• _Exercise goal_
Show each line from the items below that contains the word "coordinates".

• _Information supplied_
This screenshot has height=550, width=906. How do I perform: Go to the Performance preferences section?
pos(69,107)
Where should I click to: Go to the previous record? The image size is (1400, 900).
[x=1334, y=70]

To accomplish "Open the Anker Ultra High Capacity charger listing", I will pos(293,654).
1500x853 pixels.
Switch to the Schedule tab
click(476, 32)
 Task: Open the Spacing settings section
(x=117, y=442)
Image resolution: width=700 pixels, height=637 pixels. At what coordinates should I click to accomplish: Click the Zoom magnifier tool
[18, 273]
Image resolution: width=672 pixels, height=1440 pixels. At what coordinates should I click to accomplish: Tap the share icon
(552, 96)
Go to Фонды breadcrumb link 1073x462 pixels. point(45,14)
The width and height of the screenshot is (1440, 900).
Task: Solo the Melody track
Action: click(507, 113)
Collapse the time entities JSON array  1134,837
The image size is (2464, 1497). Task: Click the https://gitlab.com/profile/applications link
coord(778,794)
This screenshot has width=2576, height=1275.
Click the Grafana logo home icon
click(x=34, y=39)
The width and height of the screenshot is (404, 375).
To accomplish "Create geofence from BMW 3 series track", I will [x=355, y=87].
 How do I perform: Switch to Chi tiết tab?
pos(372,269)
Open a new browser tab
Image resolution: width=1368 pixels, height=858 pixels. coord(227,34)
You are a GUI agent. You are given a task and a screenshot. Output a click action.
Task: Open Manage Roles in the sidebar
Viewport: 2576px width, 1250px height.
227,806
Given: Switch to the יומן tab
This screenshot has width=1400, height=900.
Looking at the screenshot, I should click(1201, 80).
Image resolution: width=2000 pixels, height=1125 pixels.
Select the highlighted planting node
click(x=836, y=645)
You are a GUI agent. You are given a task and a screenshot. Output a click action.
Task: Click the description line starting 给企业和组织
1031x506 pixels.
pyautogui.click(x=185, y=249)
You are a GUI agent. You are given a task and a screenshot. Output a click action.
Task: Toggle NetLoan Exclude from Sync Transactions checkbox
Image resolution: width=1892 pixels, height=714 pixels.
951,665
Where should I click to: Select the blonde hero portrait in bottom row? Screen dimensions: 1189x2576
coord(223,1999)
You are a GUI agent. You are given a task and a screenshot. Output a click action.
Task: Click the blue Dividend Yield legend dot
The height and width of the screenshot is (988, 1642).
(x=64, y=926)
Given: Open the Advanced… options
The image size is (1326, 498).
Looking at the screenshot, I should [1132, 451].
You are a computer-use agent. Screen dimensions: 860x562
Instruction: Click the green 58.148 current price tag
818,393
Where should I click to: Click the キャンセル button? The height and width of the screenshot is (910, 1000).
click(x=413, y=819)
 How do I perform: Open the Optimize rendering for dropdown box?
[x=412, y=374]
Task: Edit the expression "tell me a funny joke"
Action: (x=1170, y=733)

• _The solution_
Image resolution: width=700 pixels, height=637 pixels. At what coordinates should I click to accomplish: Click the Zoom magnifier tool
Image resolution: width=672 pixels, height=1440 pixels. At what coordinates should I click to accomplish: Tap the share icon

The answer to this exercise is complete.